→ **Your task**
From the entries below, return every line that includes the word "agent".

————————

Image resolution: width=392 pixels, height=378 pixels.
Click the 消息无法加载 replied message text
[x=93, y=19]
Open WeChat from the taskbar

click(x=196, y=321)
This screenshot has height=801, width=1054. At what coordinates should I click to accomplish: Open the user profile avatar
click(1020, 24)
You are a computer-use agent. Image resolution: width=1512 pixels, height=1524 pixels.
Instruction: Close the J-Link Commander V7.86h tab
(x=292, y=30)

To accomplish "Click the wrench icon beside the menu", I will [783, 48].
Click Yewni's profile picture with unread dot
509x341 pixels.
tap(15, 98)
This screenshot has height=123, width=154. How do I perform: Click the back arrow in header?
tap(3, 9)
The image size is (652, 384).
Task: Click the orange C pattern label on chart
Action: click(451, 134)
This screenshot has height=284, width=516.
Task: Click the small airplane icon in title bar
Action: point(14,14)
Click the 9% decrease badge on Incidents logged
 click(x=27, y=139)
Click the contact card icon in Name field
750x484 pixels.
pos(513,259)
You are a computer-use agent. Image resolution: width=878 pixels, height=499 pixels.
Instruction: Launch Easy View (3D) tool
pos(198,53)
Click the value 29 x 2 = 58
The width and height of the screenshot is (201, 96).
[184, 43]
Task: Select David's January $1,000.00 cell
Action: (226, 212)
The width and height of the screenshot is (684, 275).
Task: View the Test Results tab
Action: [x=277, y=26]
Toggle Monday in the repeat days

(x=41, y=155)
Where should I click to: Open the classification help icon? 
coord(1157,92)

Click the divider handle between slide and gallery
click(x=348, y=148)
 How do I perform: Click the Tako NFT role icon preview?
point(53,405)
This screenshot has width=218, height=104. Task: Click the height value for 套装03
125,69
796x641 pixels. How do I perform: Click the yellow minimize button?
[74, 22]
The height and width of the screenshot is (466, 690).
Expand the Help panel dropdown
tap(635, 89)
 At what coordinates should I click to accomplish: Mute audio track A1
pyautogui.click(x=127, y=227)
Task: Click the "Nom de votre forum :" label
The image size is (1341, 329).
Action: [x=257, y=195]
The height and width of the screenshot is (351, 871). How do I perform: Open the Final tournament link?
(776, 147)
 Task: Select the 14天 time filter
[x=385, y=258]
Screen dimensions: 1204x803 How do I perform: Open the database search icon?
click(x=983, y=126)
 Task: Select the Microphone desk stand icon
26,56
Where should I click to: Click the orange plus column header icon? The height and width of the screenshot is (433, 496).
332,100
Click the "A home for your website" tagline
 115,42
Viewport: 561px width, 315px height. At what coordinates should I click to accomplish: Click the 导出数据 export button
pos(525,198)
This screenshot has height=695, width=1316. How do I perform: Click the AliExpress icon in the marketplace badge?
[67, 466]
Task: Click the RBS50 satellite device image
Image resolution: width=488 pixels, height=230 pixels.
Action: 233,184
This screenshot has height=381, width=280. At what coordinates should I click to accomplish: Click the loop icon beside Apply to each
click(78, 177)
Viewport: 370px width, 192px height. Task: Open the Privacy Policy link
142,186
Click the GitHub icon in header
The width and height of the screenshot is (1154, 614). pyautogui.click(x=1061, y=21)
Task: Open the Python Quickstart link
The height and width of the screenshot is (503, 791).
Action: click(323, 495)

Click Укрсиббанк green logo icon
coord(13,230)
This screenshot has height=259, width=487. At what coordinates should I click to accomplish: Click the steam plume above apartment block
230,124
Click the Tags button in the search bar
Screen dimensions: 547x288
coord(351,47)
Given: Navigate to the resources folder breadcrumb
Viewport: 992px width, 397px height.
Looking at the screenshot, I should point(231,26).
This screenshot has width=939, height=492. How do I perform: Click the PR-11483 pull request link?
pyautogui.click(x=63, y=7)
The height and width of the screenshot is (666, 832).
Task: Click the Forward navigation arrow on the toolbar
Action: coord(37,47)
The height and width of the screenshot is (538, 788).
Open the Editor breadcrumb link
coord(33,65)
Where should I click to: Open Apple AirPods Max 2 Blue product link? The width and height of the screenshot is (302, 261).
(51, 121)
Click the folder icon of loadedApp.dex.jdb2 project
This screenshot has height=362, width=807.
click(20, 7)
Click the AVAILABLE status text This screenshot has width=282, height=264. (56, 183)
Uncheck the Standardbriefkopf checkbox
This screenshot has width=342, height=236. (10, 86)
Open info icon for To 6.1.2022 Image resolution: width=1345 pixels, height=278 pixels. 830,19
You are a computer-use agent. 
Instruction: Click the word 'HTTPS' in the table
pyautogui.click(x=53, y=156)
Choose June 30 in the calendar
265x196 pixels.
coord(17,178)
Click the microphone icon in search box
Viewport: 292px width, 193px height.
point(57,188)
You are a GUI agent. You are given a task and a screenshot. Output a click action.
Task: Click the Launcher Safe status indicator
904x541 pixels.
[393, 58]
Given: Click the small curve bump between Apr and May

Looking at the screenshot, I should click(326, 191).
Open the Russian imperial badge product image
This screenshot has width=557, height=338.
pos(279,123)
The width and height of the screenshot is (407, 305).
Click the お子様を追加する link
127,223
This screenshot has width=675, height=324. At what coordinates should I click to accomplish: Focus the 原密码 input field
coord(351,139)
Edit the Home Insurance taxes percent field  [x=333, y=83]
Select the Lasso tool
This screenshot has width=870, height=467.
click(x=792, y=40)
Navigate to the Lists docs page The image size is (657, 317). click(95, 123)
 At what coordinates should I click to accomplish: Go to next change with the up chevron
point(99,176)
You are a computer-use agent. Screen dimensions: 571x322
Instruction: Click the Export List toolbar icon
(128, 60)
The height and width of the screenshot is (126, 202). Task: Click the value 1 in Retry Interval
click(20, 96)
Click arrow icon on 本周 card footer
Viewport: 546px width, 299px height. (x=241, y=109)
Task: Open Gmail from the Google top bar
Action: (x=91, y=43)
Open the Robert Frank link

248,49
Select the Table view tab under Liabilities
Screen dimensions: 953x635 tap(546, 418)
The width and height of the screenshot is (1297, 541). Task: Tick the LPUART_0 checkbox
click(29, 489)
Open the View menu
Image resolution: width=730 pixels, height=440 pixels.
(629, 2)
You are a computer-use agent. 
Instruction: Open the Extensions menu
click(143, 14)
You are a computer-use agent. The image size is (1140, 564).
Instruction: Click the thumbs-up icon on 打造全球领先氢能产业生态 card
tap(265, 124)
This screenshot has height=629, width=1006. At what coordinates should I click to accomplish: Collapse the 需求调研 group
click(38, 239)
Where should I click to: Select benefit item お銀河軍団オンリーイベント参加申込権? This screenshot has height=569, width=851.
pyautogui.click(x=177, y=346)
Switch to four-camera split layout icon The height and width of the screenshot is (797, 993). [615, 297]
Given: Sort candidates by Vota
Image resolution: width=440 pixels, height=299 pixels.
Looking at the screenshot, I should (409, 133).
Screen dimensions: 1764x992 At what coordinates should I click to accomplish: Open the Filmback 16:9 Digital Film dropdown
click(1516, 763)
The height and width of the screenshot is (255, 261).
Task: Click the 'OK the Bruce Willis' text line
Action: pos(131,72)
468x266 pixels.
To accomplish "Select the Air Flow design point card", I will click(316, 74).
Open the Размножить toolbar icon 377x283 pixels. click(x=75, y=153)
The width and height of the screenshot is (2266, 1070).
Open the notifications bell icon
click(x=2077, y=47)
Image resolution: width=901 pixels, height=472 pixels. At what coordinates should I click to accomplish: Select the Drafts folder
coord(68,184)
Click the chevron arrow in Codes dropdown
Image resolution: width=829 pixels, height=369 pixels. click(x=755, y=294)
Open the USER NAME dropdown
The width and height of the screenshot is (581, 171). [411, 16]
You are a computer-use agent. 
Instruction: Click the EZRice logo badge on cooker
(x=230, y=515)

————————

→ **Result**
You are a computer-use agent. Image resolution: width=1512 pixels, height=1524 pixels.
You are a computer-use agent. Image resolution: width=878 pixels, height=499 pixels.
You are a computer-use agent. 
You are a GUI agent. You are given a task and a screenshot. Output a click action.
You are a computer-use agent. Screen dimensions: 571x322
You are a computer-use agent. 
You are a computer-use agent. The image size is (1140, 564).
You are a computer-use agent. 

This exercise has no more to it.